A Tenax não tem uma visão construtiva para os preços do petróleo. A gestora não tem posição em Petrobras (PETR4), embora isso esteja ligado mais a questões internas, como incertezas envolvendo a nova política de preços da estatal, seu capex (investimentos) e o futuro da política de dividendos.
Em relação à reabertura da China, que chegou a beneficiar em cheio as ações ligadas ao minério de ferro no início do ano, a gestora prefere aproveitar a tese por meio do ETF MSCI China Consumer Discretionary (CHIQ) do que pela Vale – também com posição zerada.
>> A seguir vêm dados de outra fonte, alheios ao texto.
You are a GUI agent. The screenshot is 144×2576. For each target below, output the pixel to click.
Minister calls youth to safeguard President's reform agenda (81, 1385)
Apesar disso, a Tenax segue de olho em algumas empresas expostas a commodities. Em proteínas, a corretora tem alocação em Minerva (BEEF3); em papel e celulose, Suzano (SUZB3); em óleo e gás, Prio (PRIO3); e, em mineração e siderurgia, começou a estudar Usiminas (USIM5).
“É um papel que tem uma assimetria muito grande”, comenta Mello, sobre a última empresa. Na avaliação do gestor, a Usiminas é uma das que mais se beneficiam de “qualquer melhora” do setor automotivo. É também um ativo que ficou muito para trás nos últimos dois, três anos.
Enquanto isso, Lemos, da Fator, conta que a gestora tem praticamente zero exposição a ações ligadas a petróleo e minério de ferro.